The Ontario Progressive Conservatives announced on Monday their plan to put forward an amendment to add food literacy to the Local Food Act. Ernie Hardeman, Oxford MPP and PC Ag Critic notes that the announcement was made after the governing Liberals said they would welcome amendments to the bill.

While the bill has yet to reach second-reading, the PCs wanted to make their amendment idea pubic. The concept of food literacy was first outlined in the PCs agricultural white paper, which was released earlier this year. “When the bill goes to committee, we will put forward an amendment to open the Education Act and include food literacy as part of the education curriculum,” explains Hardeman.

Through consultations with industry stakeholders, the PCs found that food literacy was a theme that kept being brought up. “One of the main things that we found out in our consultations is that food literacy seems to be something missing…including understanding of what local food means,” said Hardeman.

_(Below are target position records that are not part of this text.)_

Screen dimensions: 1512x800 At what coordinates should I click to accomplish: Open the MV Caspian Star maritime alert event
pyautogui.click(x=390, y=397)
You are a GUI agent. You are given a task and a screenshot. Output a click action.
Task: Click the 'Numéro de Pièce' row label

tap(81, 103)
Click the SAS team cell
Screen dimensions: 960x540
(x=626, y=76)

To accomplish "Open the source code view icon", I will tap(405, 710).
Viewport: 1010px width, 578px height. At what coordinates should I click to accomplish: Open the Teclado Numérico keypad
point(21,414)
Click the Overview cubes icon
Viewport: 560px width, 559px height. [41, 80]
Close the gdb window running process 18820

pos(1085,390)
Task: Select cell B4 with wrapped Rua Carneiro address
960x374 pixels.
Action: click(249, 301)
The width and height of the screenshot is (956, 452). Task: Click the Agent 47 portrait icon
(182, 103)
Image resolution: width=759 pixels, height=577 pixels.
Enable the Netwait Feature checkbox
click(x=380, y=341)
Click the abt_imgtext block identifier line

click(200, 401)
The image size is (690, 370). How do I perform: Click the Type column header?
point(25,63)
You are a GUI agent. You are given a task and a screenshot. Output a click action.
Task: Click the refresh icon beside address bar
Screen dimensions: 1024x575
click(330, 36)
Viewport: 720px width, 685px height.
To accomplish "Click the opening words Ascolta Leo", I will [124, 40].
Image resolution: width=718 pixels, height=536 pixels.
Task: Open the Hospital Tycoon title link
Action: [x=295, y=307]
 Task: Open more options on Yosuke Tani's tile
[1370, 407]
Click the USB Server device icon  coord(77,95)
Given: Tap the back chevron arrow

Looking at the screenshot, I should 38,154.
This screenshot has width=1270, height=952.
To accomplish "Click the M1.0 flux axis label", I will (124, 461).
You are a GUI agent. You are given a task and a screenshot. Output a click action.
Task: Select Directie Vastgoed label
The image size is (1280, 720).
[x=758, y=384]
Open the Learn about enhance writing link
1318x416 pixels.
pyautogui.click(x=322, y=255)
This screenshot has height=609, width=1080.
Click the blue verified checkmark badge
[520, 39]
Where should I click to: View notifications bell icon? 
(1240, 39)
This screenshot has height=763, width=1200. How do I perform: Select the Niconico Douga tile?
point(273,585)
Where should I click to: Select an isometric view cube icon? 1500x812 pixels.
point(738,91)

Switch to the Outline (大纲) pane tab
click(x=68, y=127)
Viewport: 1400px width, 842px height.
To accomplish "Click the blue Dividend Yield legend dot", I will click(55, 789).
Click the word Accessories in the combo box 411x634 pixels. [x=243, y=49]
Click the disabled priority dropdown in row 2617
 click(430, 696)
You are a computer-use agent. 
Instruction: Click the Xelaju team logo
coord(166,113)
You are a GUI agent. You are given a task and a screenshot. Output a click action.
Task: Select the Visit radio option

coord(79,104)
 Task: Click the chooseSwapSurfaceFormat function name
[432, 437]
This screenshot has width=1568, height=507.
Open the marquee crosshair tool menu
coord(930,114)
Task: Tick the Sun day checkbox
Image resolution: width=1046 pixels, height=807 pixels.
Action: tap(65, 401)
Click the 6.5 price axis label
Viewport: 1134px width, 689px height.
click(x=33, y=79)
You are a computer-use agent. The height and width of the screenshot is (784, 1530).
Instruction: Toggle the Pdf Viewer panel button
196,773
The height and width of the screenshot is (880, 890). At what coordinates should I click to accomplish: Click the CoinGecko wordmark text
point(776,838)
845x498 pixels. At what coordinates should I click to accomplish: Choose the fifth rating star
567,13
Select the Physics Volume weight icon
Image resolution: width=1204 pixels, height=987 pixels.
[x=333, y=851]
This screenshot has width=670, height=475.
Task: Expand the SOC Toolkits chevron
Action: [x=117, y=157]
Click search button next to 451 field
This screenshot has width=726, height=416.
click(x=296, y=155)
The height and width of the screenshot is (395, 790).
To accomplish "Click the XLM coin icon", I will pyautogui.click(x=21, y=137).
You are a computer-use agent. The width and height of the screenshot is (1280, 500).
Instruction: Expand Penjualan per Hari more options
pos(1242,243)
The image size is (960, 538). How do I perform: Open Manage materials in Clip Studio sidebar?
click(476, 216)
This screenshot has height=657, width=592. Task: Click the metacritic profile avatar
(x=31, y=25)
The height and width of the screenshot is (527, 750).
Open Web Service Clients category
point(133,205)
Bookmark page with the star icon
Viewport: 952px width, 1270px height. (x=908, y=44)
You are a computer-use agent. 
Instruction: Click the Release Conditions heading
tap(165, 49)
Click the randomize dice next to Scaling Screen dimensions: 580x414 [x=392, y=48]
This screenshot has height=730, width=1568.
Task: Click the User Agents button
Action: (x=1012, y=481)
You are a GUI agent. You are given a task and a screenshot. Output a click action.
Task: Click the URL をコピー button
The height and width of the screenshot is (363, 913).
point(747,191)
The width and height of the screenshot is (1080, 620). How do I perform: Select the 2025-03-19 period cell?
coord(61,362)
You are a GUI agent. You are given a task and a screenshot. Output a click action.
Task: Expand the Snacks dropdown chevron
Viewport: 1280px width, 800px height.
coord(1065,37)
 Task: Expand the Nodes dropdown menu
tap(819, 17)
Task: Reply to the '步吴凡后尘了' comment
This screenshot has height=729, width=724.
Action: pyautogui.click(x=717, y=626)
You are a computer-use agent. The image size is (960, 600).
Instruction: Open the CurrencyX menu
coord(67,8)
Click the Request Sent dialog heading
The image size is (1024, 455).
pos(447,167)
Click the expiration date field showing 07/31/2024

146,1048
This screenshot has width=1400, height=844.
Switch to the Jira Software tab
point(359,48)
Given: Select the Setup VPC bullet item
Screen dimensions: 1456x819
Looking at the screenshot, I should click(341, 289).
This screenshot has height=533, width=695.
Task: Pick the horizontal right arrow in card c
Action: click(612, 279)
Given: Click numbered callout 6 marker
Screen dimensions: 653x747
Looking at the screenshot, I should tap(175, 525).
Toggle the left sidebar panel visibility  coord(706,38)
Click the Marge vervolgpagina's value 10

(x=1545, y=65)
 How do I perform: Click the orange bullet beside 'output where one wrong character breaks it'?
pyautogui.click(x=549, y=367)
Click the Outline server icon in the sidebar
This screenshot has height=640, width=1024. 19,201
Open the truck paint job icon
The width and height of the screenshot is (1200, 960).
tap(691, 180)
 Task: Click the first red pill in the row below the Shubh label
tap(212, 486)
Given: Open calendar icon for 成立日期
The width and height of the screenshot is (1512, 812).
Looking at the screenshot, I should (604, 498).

Lisa MacLeod, Nepean-Carleton MPP and PC Education Critic says – “our amendment would strengthen the legislation that is well meaning, but lacks substance…” MacLeod explains the significance of the amendment, noting that requiring schools to teach food literacy will help prepare students for the future. “We need our students today for the next generation to understand where food comes from…how it is cultivated, how it reaches market and how to prepare it…this will prepare them for life,” says MacLeod.

The bill is expected to pass and once it reaches committee, the opposition parties are given an opportunity to formally put forward amendments. The amendment will require support of all three parties in order to pass. “We are looking forward to having support from the other two parties,” concludes MacLeod. Hardeman shared with Farms.com that the PCs plan on putting forward other amendments in addition to food literacy.

The John Vanthof, MPP for Timiskaming-Cochrane and NDP Ag Critic provides reaction to the PCs amendment saying “I think that the Tories are jumping the gun…the act isn’t in committee yet…so it can’t be amended yet.” Vanthof says that he can’t comment if he or his party will be able to support the amendment because it hasn’t been put down on paper, noting that it could change before it reaches committee. “We support it in principle 100%, but we have to see the actual amendment as it comes before committee,” explains Vanthof.

Vanthof notes that the NDP also plans on adding amendments to the Local Food Act, including changing Local Food Week so that it doesn’t overlap with Ontario Agriculture Week. He also says that the NDP wants the goals and objectives that are outlined in the act to be clearer. Vanthof also shares concern that there is no mention in the act about the barriers to local food and would like to see that included. Vanthof concludes by saying that he believes it should be the Education Act that legislators should be looking at, rather than attempting to allow one act to overrule another.

The Ontario Agri-Food Education (OAFE), the leader in providing curriculum-linked agriculture and food related learning materials in the classroom says they are pleased with the announcement. “I am just delighted that it’s made the headlines,” says Colleen Smith, Executive Director, of OAFE. Smith explains how OAFE’s message is about connecting the dots that agriculture is food is health. “Food literacy is the cornerstone to ensure that we tackle the obesity issue…that we tackle bullying in the schools,” said Smith. OAFE has a number of newer initiatives that they plan to rollout in the coming months including a program called “ag in the aisle,” which attempts to meet people where they get their food – the grocery store. “…If you are going to change a culture…the shift involves food literacy,” said Smith.